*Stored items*
-=-=-=-=-
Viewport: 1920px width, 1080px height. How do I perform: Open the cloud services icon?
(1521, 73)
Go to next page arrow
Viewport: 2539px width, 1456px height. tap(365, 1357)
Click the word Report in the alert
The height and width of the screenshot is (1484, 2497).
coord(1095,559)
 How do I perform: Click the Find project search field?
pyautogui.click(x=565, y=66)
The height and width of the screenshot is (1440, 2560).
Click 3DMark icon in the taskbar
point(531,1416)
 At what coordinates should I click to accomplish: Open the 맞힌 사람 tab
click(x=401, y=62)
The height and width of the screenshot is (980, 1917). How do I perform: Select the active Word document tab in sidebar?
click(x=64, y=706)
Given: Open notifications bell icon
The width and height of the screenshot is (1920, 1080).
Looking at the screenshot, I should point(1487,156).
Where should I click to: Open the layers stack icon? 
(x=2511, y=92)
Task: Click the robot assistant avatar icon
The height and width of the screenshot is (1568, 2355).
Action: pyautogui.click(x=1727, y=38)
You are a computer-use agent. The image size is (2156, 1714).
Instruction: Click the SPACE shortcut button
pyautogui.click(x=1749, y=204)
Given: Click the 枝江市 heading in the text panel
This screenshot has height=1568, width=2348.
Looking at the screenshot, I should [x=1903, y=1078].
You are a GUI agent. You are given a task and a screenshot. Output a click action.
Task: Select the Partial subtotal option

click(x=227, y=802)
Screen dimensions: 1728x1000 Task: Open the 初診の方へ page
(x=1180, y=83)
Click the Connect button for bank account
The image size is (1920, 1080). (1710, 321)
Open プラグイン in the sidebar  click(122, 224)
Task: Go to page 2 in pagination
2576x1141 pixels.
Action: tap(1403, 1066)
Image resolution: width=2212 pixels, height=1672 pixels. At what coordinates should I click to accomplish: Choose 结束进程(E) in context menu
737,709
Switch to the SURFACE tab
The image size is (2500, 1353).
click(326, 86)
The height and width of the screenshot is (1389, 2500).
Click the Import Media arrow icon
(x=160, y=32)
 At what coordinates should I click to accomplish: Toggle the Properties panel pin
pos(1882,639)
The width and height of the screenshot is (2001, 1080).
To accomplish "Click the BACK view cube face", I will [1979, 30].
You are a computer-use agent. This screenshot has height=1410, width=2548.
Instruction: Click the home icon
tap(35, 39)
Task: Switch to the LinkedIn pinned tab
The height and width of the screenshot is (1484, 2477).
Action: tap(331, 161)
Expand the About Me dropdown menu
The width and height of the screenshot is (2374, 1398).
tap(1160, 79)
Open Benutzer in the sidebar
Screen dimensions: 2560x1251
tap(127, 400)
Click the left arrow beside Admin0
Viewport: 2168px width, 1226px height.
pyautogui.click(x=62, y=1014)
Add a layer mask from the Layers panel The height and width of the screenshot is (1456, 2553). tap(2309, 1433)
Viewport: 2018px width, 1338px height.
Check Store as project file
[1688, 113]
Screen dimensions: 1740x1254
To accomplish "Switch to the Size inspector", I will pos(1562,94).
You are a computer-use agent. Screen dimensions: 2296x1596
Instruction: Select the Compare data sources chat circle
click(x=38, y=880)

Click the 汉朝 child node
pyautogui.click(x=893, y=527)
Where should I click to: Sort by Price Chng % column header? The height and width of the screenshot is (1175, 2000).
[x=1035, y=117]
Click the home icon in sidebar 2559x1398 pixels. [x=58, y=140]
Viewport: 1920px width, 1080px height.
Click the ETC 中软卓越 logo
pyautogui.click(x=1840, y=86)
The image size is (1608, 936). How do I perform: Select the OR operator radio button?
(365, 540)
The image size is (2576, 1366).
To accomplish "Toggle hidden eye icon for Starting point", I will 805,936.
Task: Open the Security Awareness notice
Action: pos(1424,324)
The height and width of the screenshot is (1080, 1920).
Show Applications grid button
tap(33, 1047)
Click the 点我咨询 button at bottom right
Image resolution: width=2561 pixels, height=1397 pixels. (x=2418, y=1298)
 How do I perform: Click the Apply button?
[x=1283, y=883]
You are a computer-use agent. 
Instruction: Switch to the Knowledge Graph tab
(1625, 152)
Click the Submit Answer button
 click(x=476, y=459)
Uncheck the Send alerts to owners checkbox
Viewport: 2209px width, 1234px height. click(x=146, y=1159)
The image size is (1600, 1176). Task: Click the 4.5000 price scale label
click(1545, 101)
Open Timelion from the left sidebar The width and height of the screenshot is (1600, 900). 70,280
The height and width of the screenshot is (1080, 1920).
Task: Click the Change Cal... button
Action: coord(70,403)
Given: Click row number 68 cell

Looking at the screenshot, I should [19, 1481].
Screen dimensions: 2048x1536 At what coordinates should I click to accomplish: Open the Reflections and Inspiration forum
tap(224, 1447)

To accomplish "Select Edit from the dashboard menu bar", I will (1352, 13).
-=-=-=-=-
*WORK ORDER*
The required output is a copy of each line in the records where the string "computer" occurs.

*WRITTEN REPLY*
You are a computer-use agent. The image size is (2156, 1714).
You are a computer-use agent. This screenshot has height=1410, width=2548.
You are a computer-use agent. Screen dimensions: 2296x1596
You are a computer-use agent. 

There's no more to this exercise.